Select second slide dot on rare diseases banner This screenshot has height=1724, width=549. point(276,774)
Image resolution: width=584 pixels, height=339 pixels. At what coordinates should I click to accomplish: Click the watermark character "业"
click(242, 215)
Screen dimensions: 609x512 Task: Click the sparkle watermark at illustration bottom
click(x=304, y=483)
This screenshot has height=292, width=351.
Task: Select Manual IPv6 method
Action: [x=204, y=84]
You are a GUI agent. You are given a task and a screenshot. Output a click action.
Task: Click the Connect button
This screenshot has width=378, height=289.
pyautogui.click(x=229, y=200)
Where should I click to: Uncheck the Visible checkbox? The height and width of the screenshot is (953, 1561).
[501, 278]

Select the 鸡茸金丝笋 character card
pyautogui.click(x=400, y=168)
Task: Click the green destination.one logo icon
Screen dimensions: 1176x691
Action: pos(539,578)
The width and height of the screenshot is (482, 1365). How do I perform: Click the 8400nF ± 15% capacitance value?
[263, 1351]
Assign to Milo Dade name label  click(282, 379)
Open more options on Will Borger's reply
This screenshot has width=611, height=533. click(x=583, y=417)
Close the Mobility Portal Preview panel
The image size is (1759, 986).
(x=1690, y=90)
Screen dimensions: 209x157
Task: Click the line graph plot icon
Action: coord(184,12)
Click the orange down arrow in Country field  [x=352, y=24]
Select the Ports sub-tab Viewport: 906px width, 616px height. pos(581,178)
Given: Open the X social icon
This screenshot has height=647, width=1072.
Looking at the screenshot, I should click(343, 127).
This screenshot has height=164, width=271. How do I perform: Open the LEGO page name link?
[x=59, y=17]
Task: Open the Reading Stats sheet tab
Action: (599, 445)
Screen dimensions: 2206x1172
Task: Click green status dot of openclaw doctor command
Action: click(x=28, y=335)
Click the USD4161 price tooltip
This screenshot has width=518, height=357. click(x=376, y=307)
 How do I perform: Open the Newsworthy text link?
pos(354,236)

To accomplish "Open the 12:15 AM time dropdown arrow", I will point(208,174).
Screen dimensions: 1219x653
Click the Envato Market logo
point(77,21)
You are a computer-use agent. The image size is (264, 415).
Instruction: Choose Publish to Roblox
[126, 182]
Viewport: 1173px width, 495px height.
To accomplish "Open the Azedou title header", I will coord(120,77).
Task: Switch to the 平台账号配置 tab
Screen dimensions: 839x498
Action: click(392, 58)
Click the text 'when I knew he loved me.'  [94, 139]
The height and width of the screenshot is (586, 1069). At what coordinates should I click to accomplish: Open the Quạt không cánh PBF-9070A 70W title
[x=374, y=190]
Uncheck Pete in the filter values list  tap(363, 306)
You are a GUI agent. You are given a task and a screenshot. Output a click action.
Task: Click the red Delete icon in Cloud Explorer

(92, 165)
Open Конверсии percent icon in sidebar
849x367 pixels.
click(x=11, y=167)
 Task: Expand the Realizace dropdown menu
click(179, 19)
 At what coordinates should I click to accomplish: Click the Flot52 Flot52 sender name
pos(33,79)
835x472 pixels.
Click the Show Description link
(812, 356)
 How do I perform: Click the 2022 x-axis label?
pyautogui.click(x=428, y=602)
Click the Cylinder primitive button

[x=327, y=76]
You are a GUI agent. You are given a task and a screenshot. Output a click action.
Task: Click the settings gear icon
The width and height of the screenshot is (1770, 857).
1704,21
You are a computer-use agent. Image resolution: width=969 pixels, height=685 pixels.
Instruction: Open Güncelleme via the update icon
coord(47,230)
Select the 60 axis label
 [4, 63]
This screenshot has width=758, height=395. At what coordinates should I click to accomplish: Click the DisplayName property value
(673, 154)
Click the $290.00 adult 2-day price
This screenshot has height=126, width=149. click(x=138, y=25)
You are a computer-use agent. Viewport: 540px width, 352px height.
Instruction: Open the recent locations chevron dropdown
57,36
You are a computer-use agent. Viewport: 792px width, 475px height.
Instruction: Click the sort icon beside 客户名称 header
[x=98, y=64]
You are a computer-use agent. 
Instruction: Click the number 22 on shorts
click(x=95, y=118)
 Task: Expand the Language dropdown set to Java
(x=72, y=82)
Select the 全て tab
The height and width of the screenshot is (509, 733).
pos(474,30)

> _PROMPT_
Render the material above as a numbered list, from its first line through the line containing "click(242, 215)", both ends included, and leave out any blank lines.

> _RESULT FOR THIS EXERCISE_
1. Select second slide dot on rare diseases banner This screenshot has height=1724, width=549. point(276,774)
2. Image resolution: width=584 pixels, height=339 pixels. At what coordinates should I click to accomplish: Click the watermark character "业"
3. click(242, 215)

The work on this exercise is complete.